*WHAT THE TASK REQUIRES*
What lines of the data below include the word "agent"? Report them by copying each.

[Start of section]

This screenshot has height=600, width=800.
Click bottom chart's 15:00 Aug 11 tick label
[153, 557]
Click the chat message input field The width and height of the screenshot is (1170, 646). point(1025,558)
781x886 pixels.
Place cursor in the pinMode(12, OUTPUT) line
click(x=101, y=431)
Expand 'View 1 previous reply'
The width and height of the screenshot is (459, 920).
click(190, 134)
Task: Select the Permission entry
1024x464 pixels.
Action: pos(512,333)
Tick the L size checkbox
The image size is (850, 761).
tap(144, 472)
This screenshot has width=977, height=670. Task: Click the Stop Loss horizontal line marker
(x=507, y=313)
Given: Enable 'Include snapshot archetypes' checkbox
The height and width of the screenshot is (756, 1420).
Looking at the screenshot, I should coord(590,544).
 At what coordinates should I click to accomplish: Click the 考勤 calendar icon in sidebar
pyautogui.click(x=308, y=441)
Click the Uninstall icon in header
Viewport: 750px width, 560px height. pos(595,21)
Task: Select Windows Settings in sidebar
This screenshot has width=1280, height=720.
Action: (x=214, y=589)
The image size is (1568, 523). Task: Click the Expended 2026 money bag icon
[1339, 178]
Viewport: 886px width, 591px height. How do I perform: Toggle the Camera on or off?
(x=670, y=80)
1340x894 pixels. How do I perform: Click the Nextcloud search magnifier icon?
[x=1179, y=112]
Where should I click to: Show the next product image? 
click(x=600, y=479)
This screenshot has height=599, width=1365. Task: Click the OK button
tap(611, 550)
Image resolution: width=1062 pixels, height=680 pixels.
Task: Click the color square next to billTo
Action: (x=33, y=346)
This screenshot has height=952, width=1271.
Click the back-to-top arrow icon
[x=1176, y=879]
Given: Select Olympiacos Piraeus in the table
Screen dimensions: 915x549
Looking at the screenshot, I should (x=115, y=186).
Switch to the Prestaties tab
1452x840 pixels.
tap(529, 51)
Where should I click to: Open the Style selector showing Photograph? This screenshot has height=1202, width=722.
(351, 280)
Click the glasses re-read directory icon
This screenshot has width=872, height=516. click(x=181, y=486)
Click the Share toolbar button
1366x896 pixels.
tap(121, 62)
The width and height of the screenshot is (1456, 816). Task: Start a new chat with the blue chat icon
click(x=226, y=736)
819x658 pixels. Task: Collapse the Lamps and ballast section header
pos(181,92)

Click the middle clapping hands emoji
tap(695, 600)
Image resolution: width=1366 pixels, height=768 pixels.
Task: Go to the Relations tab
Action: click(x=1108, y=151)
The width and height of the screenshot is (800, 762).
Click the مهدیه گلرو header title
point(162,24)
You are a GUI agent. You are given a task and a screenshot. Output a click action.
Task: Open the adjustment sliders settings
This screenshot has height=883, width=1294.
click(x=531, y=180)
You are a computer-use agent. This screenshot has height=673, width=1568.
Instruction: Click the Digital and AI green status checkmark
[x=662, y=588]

[End of section]

*TASK OUTPUT*
You are a GUI agent. You are given a task and a screenshot. Output a click action.
You are a computer-use agent. This screenshot has height=673, width=1568.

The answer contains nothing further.